◆ **WHAT IS EXPECTED**
All of the records that follow need to be copied word for word, without the pictures.
Top of THE INPUT
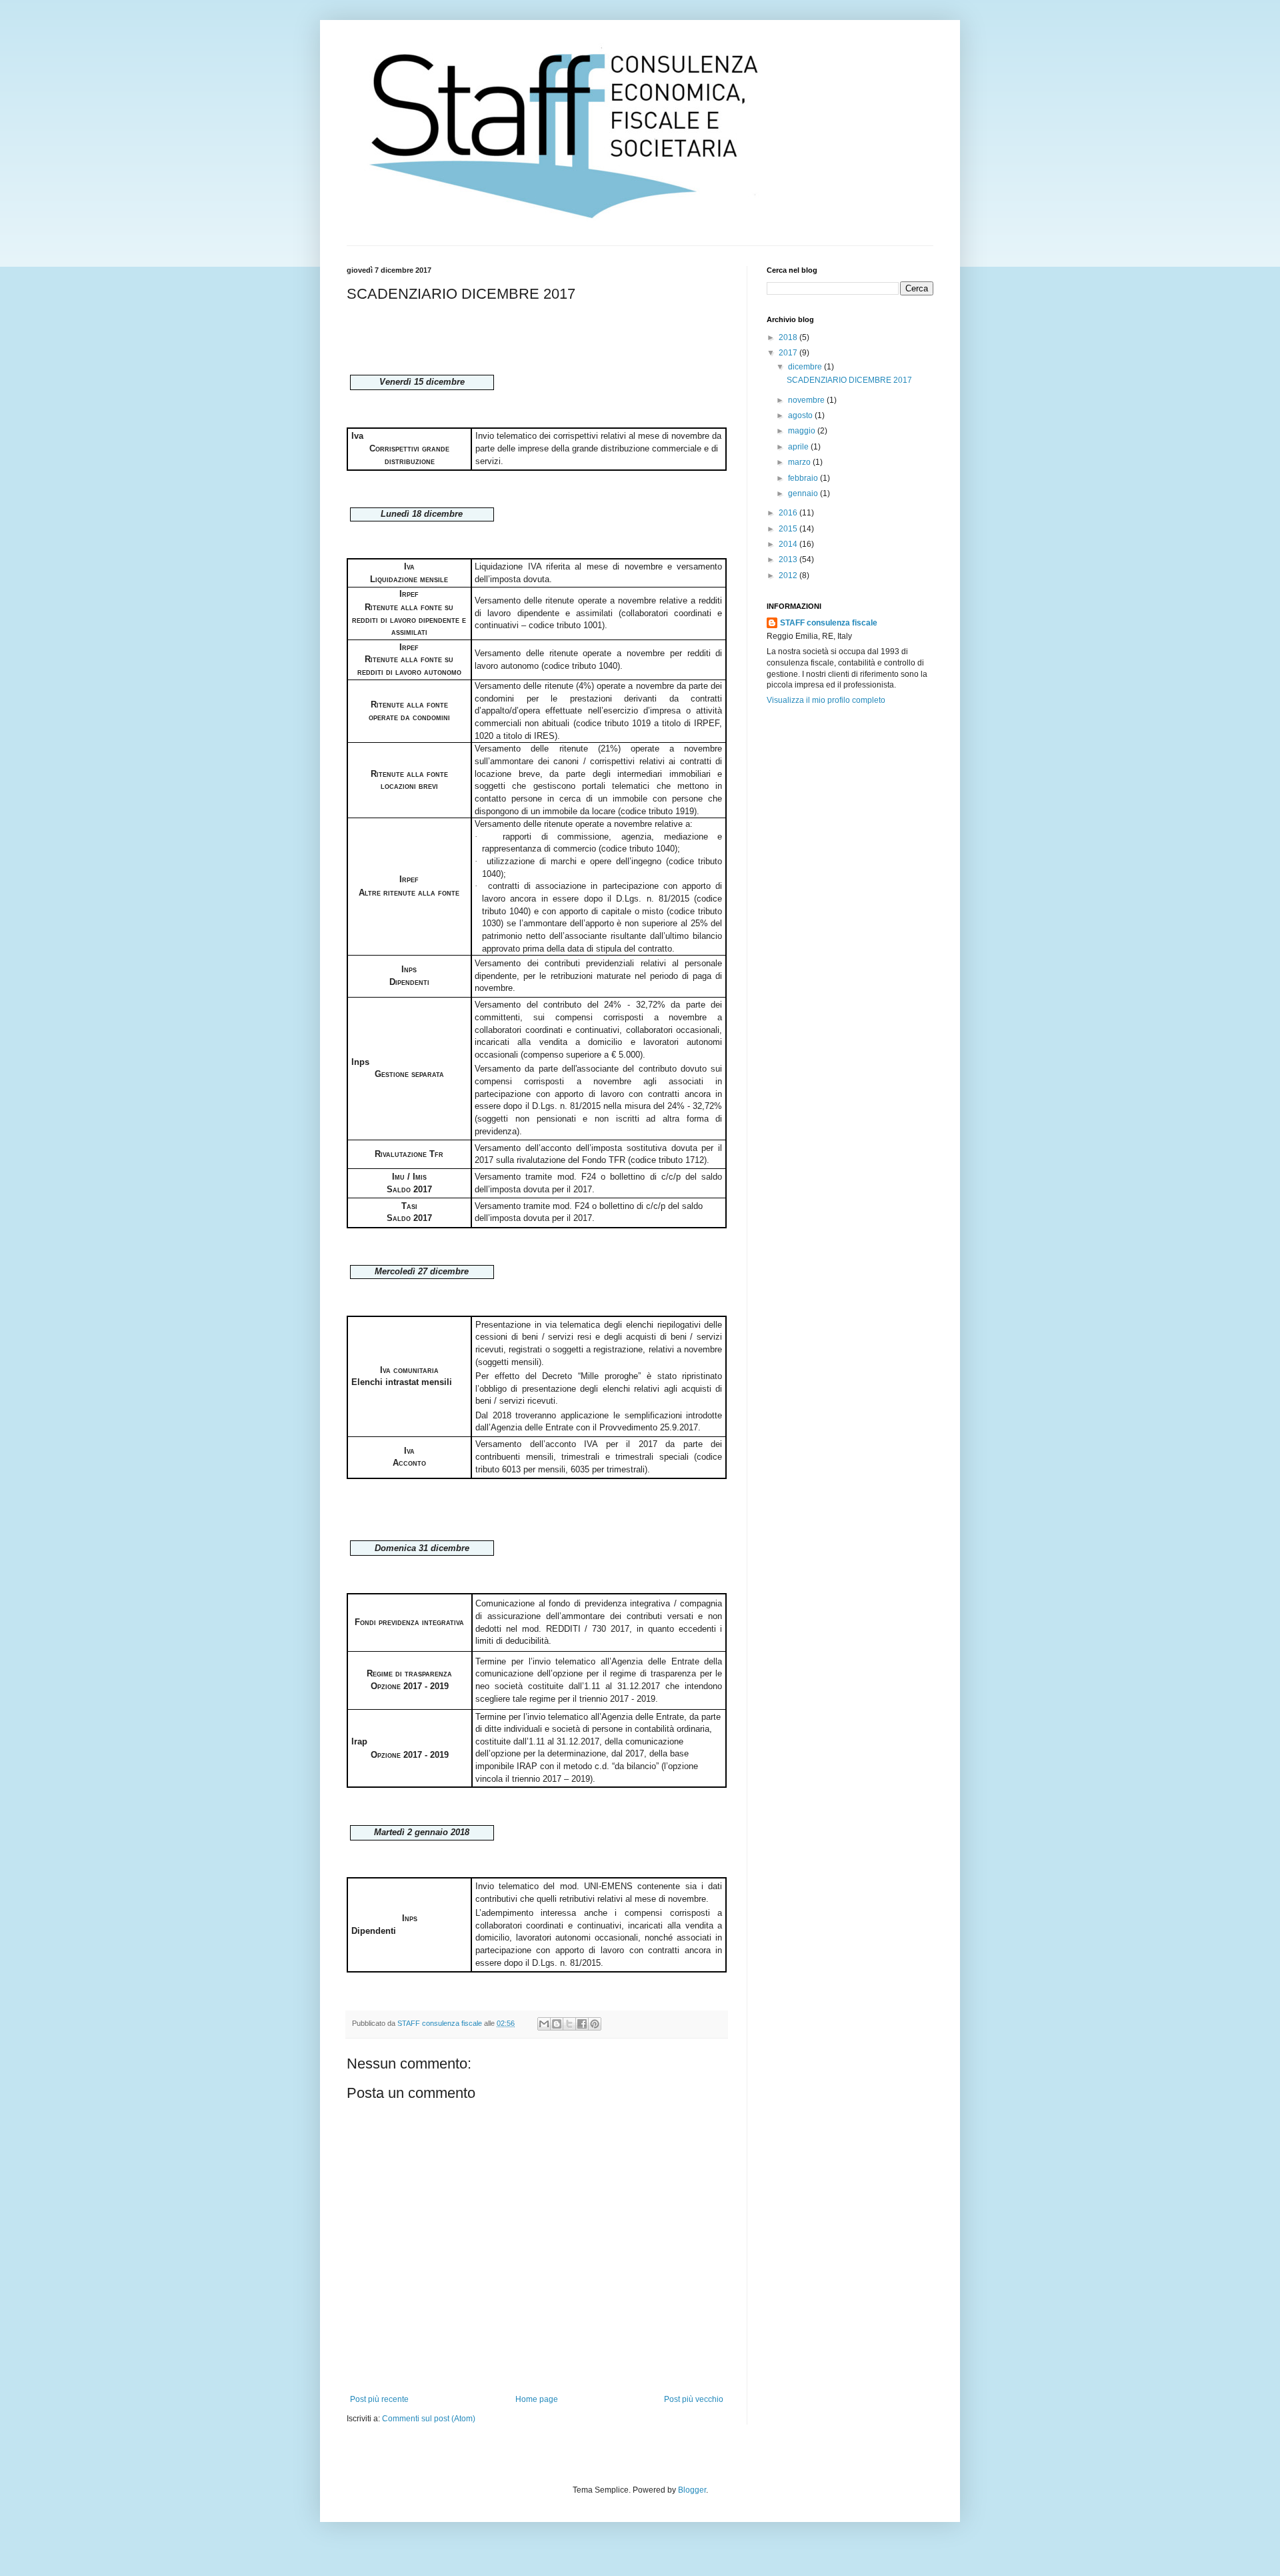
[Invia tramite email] (544, 2024)
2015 (789, 528)
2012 (789, 575)
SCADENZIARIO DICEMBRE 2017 (849, 380)
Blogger (692, 2490)
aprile (799, 446)
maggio (802, 430)
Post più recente (379, 2399)
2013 (789, 559)
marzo (800, 462)
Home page (536, 2399)
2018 (789, 337)
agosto (801, 415)
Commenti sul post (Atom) (428, 2418)
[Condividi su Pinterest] (594, 2024)
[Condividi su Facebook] (582, 2024)
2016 (789, 512)
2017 (789, 352)
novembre (807, 400)
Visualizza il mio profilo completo (826, 700)
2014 (789, 544)
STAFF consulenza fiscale (828, 622)
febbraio (804, 478)
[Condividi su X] (569, 2024)
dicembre (806, 366)
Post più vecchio (693, 2399)
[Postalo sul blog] (556, 2024)
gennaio (804, 493)
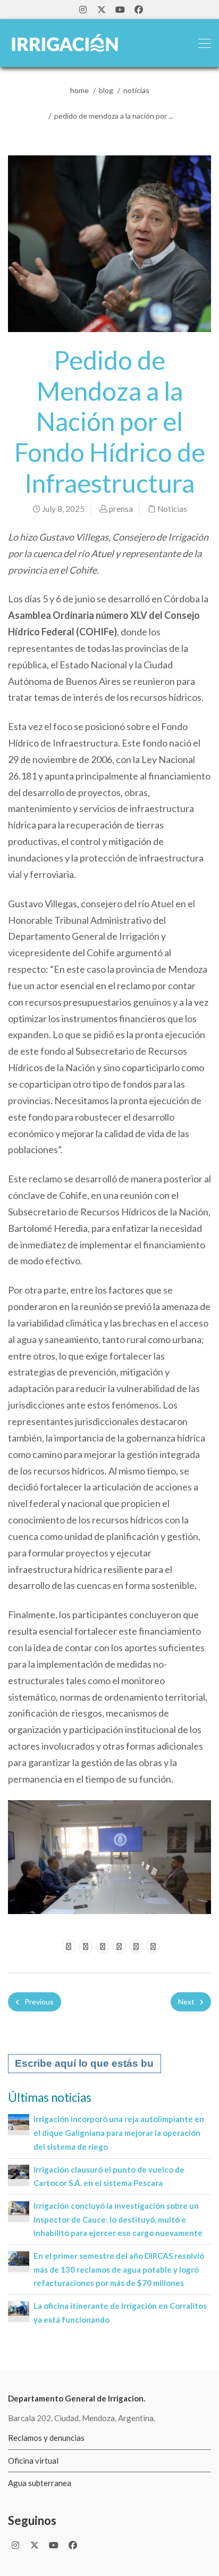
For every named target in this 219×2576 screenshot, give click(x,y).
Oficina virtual (33, 2460)
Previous (38, 2001)
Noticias (136, 90)
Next (187, 2001)
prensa (121, 508)
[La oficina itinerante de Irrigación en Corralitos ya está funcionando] (18, 2307)
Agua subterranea (39, 2483)
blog (106, 90)
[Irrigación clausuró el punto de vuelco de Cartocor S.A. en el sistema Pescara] (18, 2171)
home (79, 90)
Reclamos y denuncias (46, 2437)
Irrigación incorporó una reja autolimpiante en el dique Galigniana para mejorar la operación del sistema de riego (118, 2132)
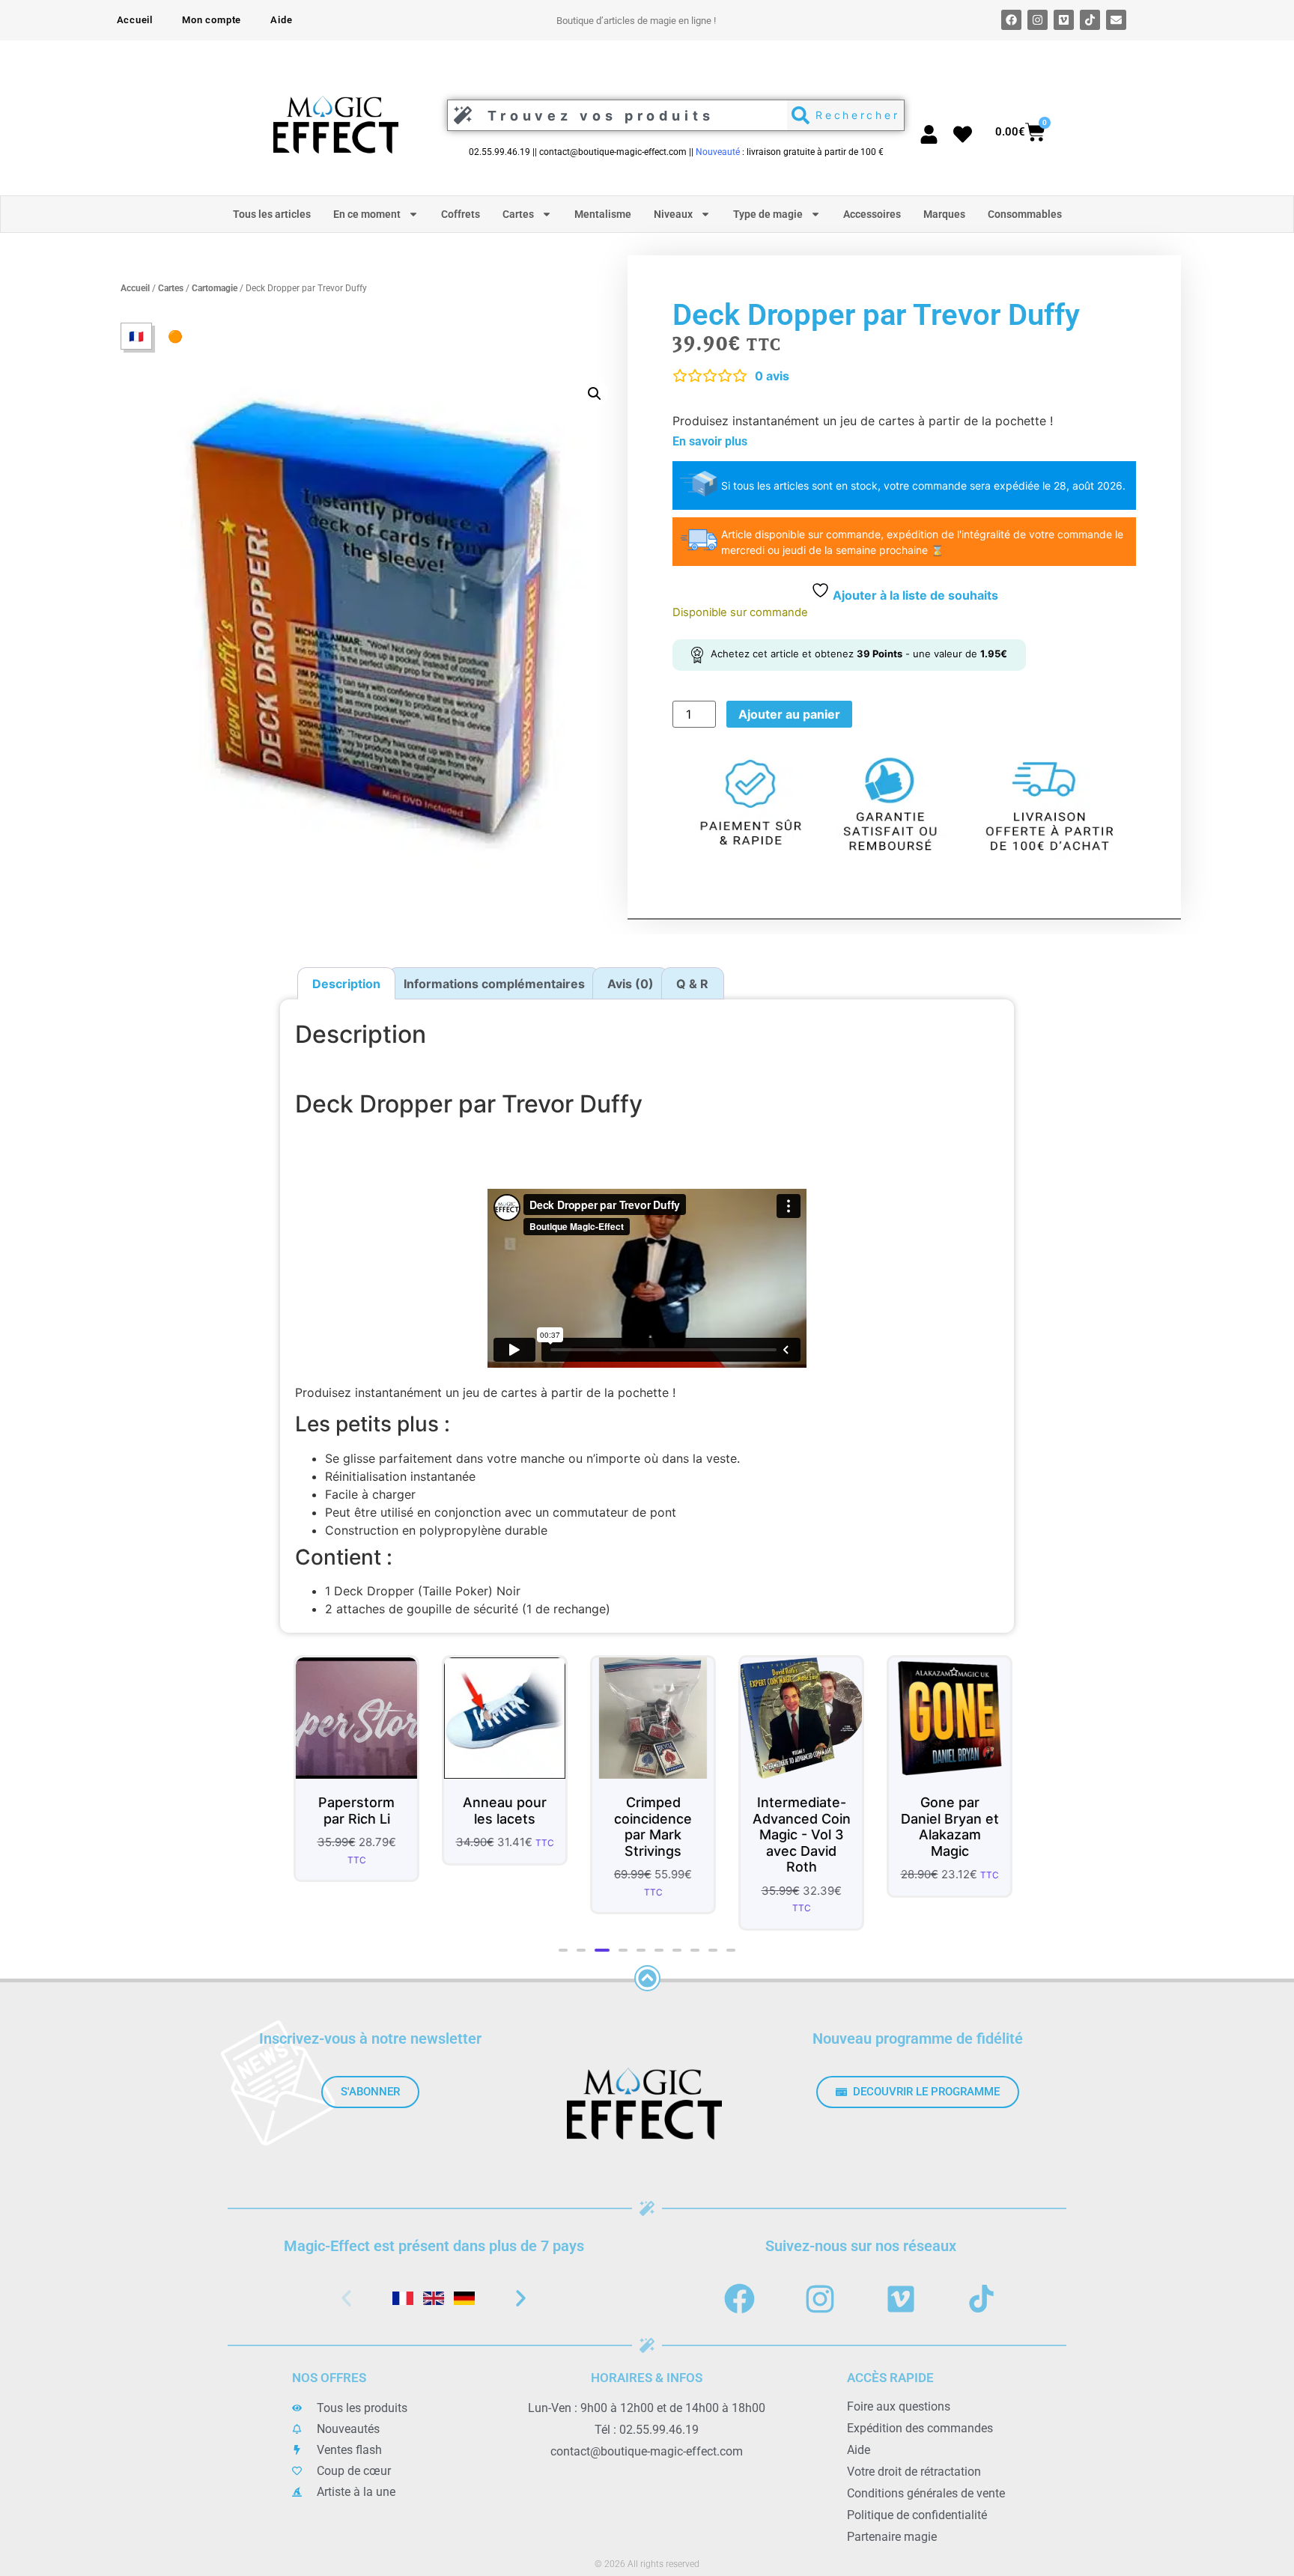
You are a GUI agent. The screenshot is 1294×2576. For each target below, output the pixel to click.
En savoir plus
Bottom of THE INPUT
◆ **WRITTEN REPLY**
[Invia tramite email] (544, 2024)
2015 (789, 528)
2012 (789, 575)
SCADENZIARIO DICEMBRE 2017 (849, 380)
Blogger (692, 2490)
aprile (799, 446)
maggio (802, 430)
Post più recente (379, 2399)
2013 (789, 559)
marzo (800, 462)
Home page (536, 2399)
2018 (789, 337)
agosto (801, 415)
Commenti sul post (Atom) (428, 2418)
[Condividi su Pinterest] (594, 2024)
[Condividi su Facebook] (582, 2024)
2016 (789, 512)
2017 (789, 352)
novembre (807, 400)
Visualizza il mio profilo completo (826, 700)
2014 (789, 544)
STAFF consulenza fiscale (828, 622)
febbraio (804, 478)
[Condividi su X] (569, 2024)
dicembre (806, 366)
Post più vecchio (693, 2399)
[Postalo sul blog] (556, 2024)
gennaio (804, 493)
For every named target in this 219×2576 screenshot, give click(x,y).
Oficina virtual (33, 2460)
Previous (38, 2001)
Noticias (136, 90)
Next (187, 2001)
prensa (121, 508)
[La oficina itinerante de Irrigación en Corralitos ya está funcionando] (18, 2307)
Agua subterranea (39, 2483)
blog (106, 90)
[Irrigación clausuró el punto de vuelco de Cartocor S.A. en el sistema Pescara] (18, 2171)
home (79, 90)
Reclamos y denuncias (46, 2437)
Irrigación incorporó una reja autolimpiante en el dique Galigniana para mejorar la operación del sistema de riego (118, 2132)
You are a GUI agent. The screenshot is 1294×2576. For each target below, output the pixel to click.
En savoir plus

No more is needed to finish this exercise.